=== Section Start ===

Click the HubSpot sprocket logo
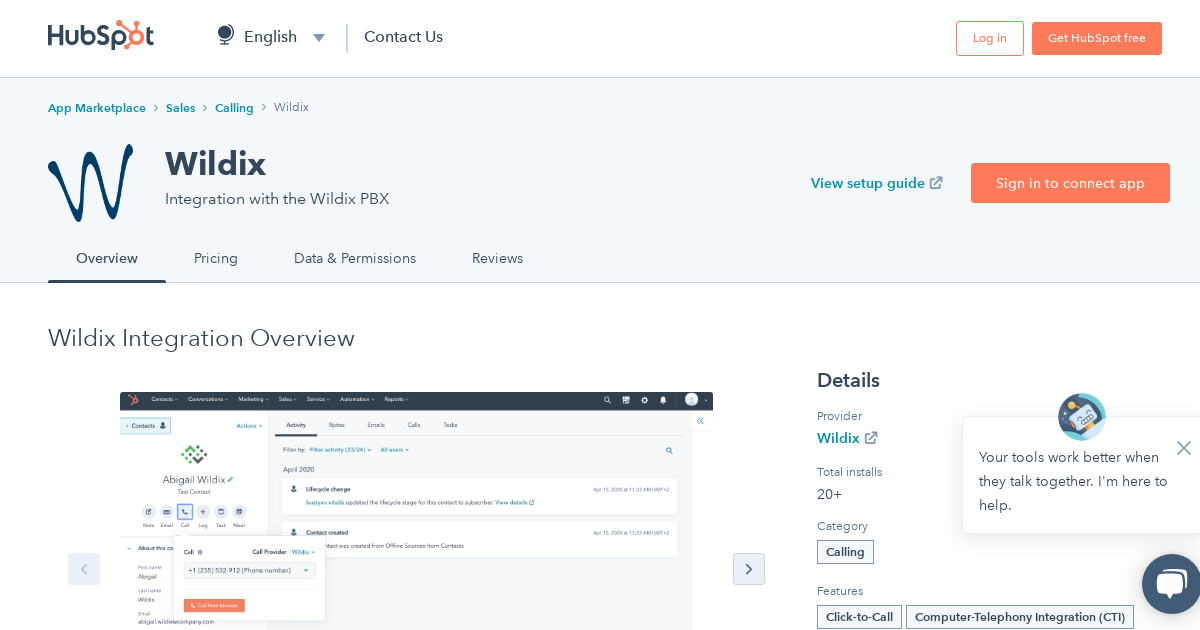 (x=100, y=35)
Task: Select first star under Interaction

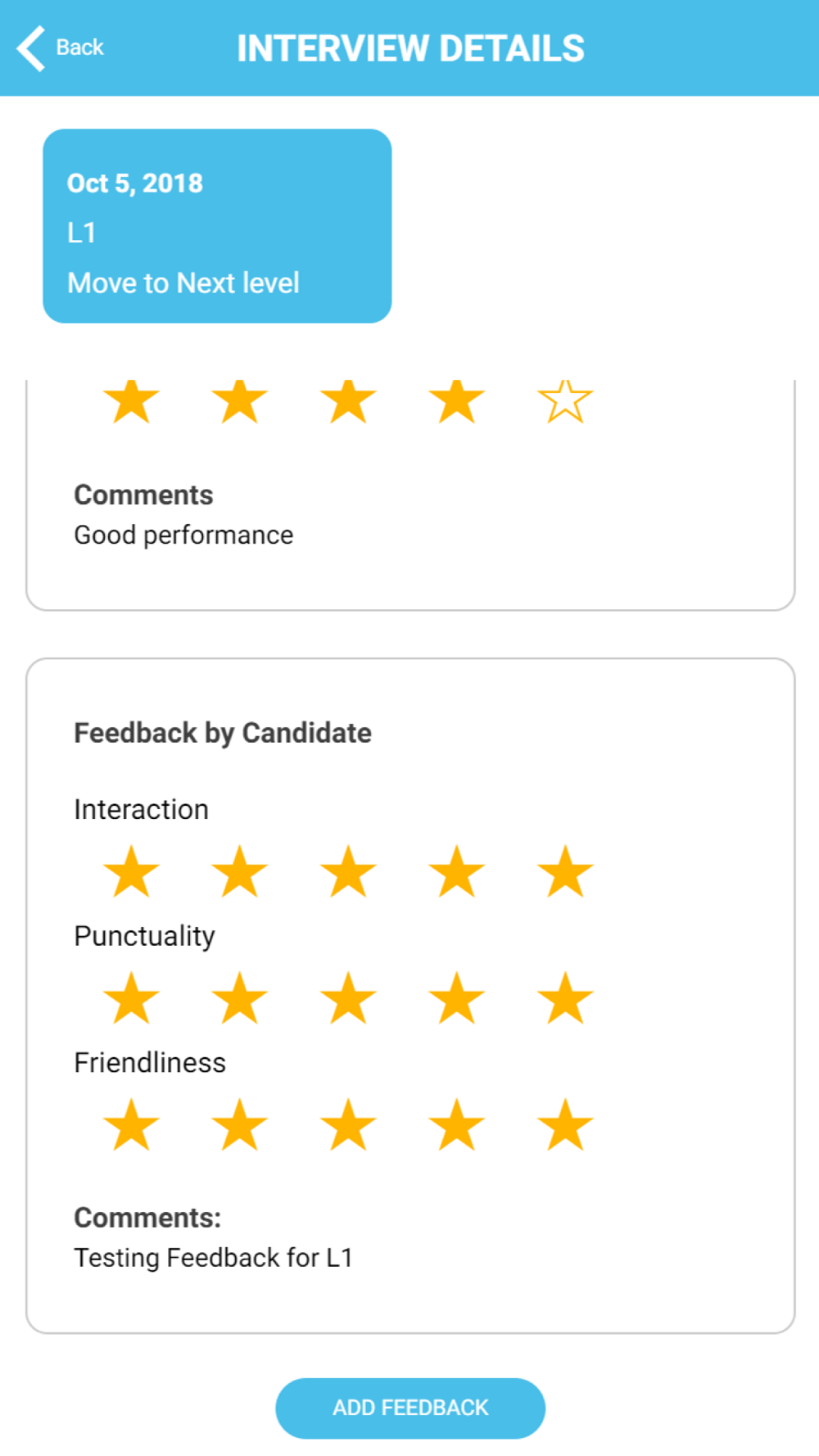Action: point(131,872)
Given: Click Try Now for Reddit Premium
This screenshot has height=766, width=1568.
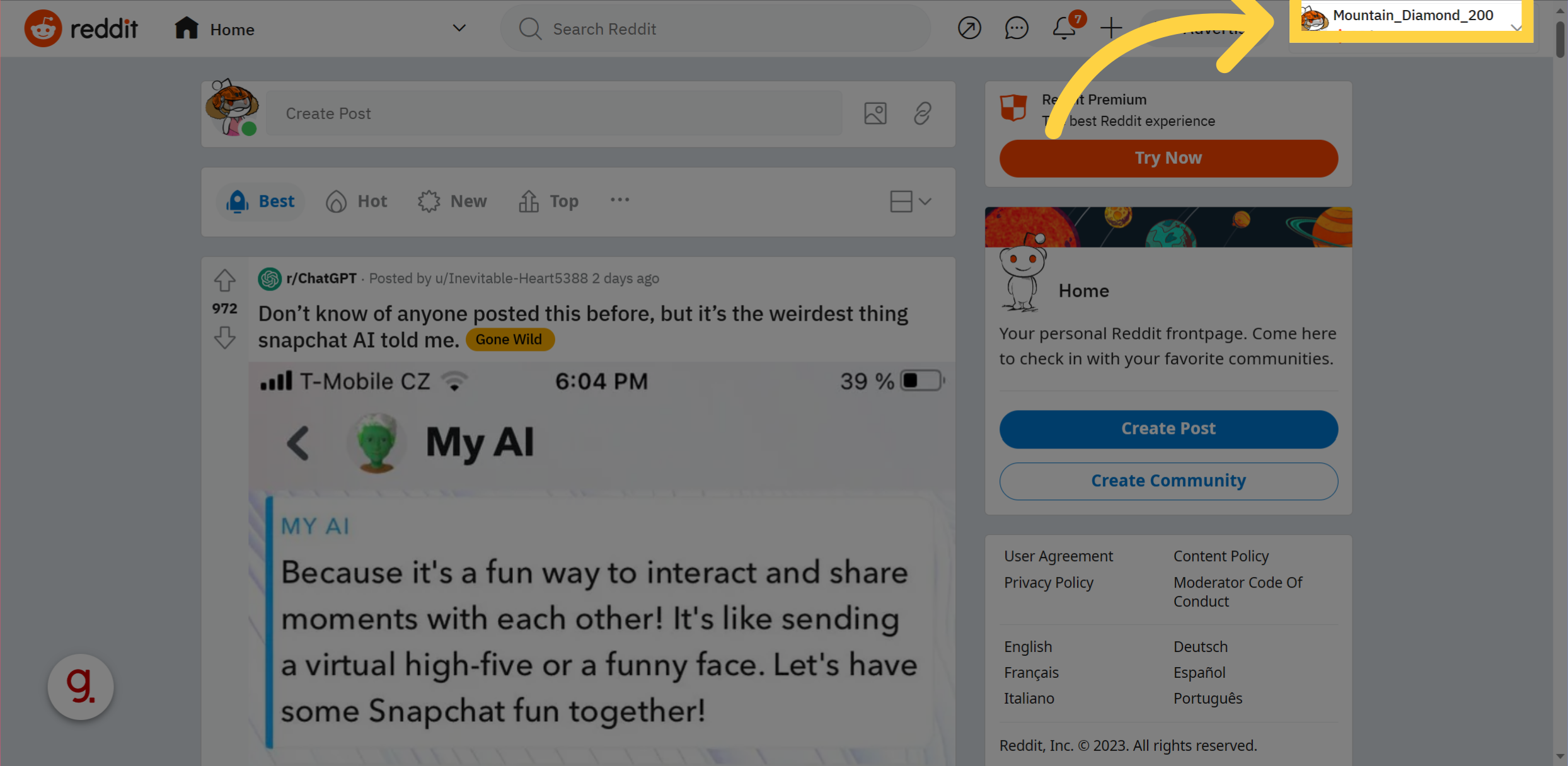Looking at the screenshot, I should pos(1168,157).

=== Section End ===

What the exercise asks: Return, exactly and without extra lines, everything from the line with "Given: Click Try Now for Reddit Premium" through the last line of the material above, both included. Pictures must be dropped.

Expected answer:
Given: Click Try Now for Reddit Premium
This screenshot has height=766, width=1568.
Looking at the screenshot, I should pos(1168,157).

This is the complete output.